▶ Exercise instructions:
All pictures are to be omitted while the lines starting at the line with "980x426 pixels." and ending at the line with "Given: Tap the blue chevron arrow on the ad" in the material below are retyped exactly, both ends included.

▶ Task data:
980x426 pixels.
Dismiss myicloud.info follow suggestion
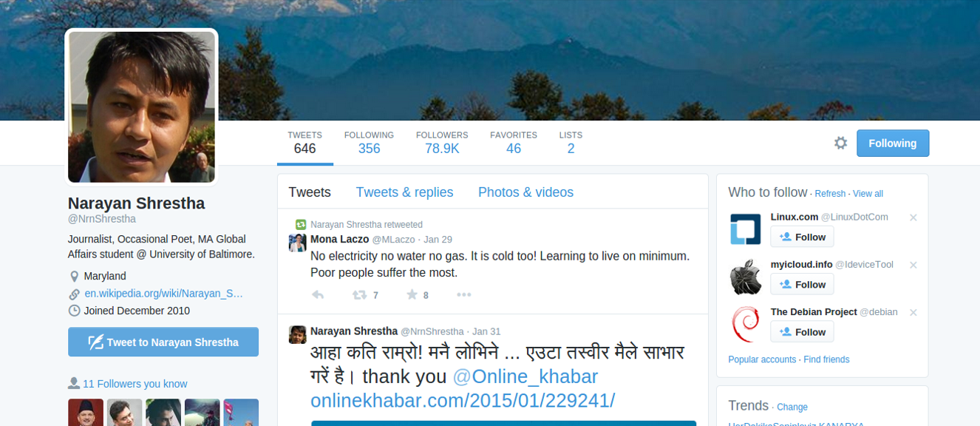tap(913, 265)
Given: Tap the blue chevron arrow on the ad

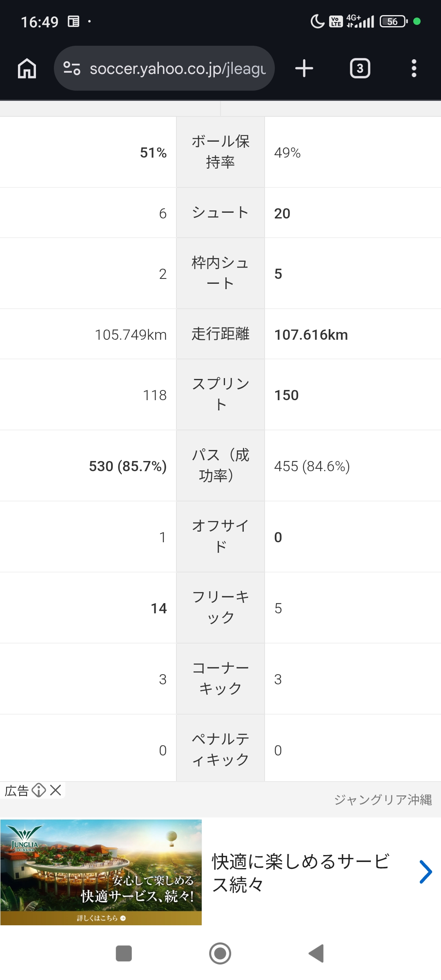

...

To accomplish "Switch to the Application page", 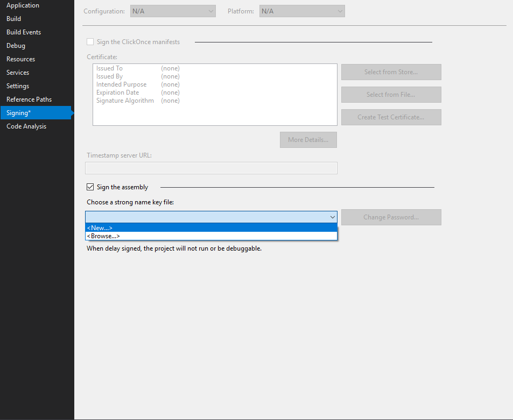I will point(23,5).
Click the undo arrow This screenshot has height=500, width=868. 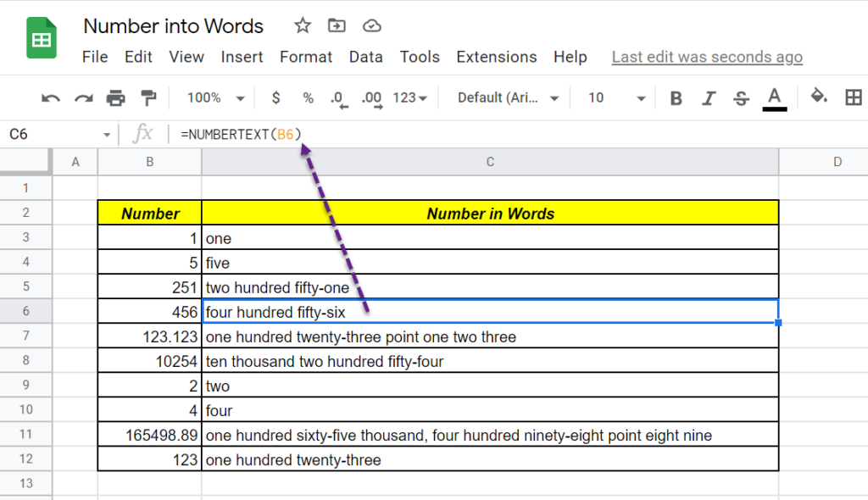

▶ The completed task:
980x426 pixels.
Dismiss myicloud.info follow suggestion
tap(913, 265)
Given: Tap the blue chevron arrow on the ad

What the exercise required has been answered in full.